Precision medicine of colorectal cancer

Objectives: (i) develop a platform for tumor organoid culturing and ex vivo drug sensitivity testing to model cancer treatment in a personalized manner; and (ii) identify new treatment options as well as biomarkers and mechanisms of treatment response and resistance by integrated pharmacogenomics analyses.

Background: Almost 900,000 patients die from colorectal cancer every year, and the main cause of death is metastasis to the liver. Overall survival among patients with metastatic colorectal cancer has increased to almost 3 years with currently available therapies. Recent advances hold promise to further improve treatment efficacy by biologically-based patient stratification, but the number of available drugs is low compared to other major cancer types. Each “actionable” molecular marker is found in only 1-5% of the cancers, and the overall clinical benefit is modest (with the notable exception of long-lasting responses to immune checkpoint inhibitors in MSI cancers) (Sveen, Kopetz and Lothe, Nat Rev Clin Oncol 2020). Drug sensitivity testing offers a complimentary approach to personalized treatment.

Immune check point inhibition in microsatellite unstable CRC: we discovered that the microsatellite instability hypermutation phenotype is present in a subgroup of sporadic CRC and that it is a marker of good prognosis (Lothe et al., Cancer Research 1993; cited > 800 times). We also found that MSI is present in subgroups of other solid tumors (Peltomaki et al., Cancer Research 1993; cited > 600 times). MSI was in 2017 approved by FDA as the first pan-cancer biomarker, predicting benefit from immune checkpoint blockade in metastatic cancers. Despite the strong effect of this therapy on clinical care, only half of the MSI positive metastatic cancers respond. We have identified a resistance mechanism and negative predictive marker (Sveen et al., Genome Med, 2017).

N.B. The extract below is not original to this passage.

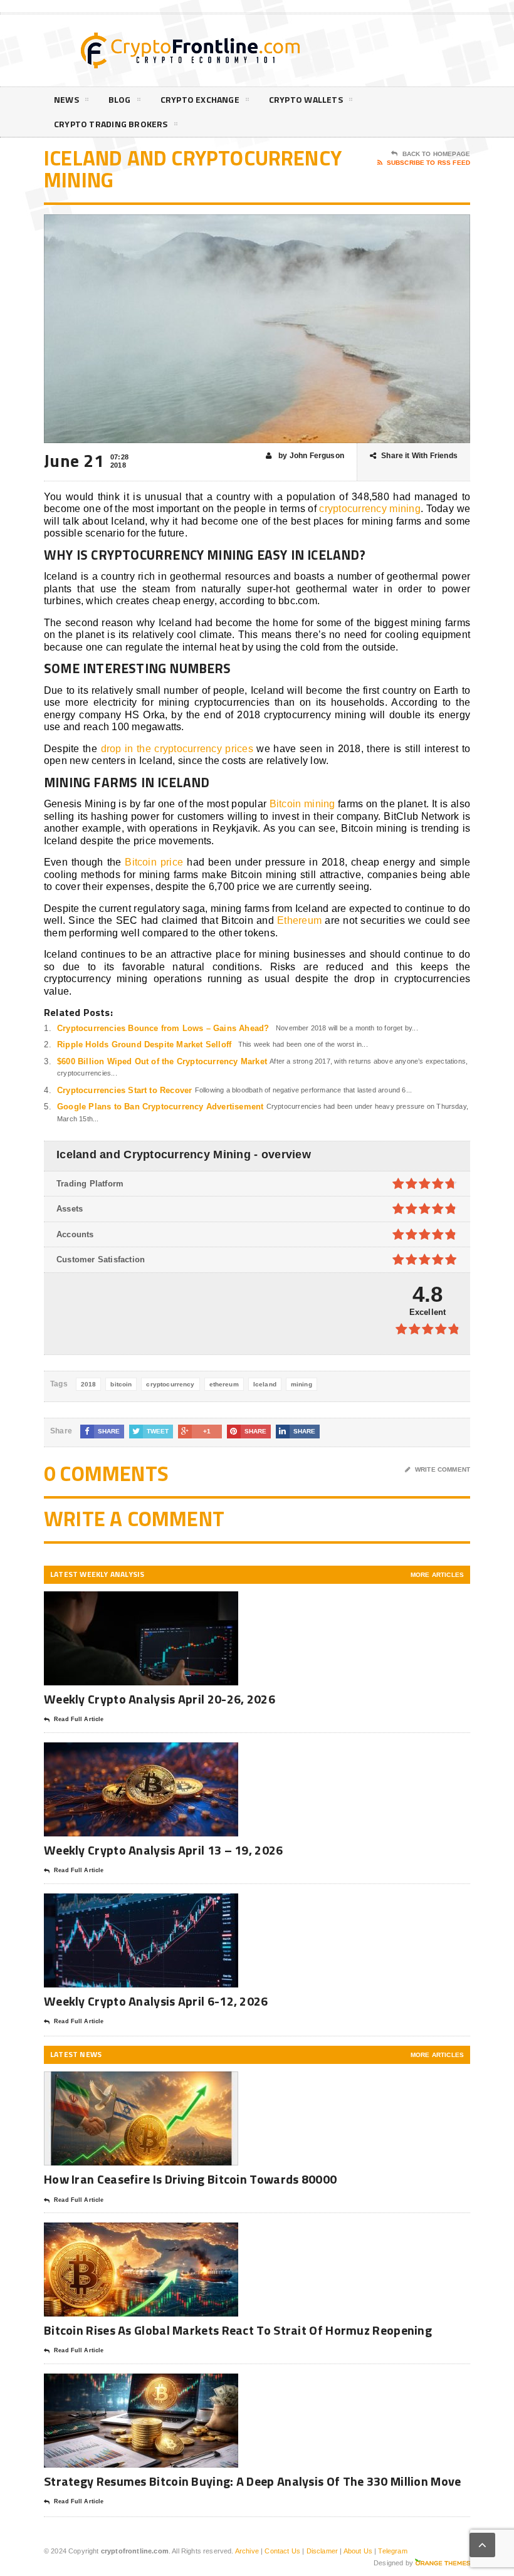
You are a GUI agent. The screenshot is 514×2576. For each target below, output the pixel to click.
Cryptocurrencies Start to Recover (124, 1090)
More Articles (437, 1574)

Outcomes: preclinical resources and underlying research. We have established large preclinical pharmacogenomics data resources including (i) >100 conventional colorectal cancer cell lines screened for sensitivity to ~500 drugs and analyzed for gene expression and mutations; and (ii) a living biobank of >300 tumor organoids of liver metastases (>1 metastatic lesion from 65% of 150 patients), all screened for sensitivity to 40-73 selected drugs and analyzed for gene expression and mutations.

We developed CMScaller, a computational tool to translate the consensus molecular subtypes to pre-clinical models, and used our cell line resource to identify the specific drug vulnerabilities of each subtype (Sveen et al. Clin Cancer Res 2018, Eide et al. Sci Rep 2017, Berg et al., Mol Cancer 2017). We published the first large study of inter-metastatic heterogeneity of drug sensitivities in tumor organoids of colorectal cancer, and showed that organoids can model development of chemoresistance in a personalized manner (Bruun et al., Clin Cancer Res 2020 and Kryeziu et al., J Transl Med 2021). We have used this personalized treatment approach to successfully guide the rechallenge with chemotherapy in a patient who had exhausted all treatment options (in Norwegian). Ongoing analyses of the complete living biobank confirm that organoids are good personal cancer models also on the molecular level, and we develop models to predict new drug vulnerabilities based on histopathological and molecular subtypes. We have shown a biological rationale for repurposing of PARP-inhibitors to colorectal cancers with wild-type TP53 activity (Smeby et al., EBioMed 2020), and clinical translation is pursued in the EVIDENT trial.

Outcomes: functional oncology trial
Using our living biobank as a reference for personalized treatment nominations, we are currently conducting a functional oncology trial of metastatic colorectal cancer. EVIDENT (ex vivo drug sensitivity testing; ClinicalTrials.gov Identifier: NCT05725200) is a prospective intervention study of tumor organoid-guided treatment in the context of tumor heterogeneity. The trial combines standard precision cancer medicine approaches and analyses of “actionable” biomarkers with drug sensitivity testing of both chemotherapies and experimental cancer drugs. The trial evaluates the potential to translate tumor organoids from research tools to treatment decision tools.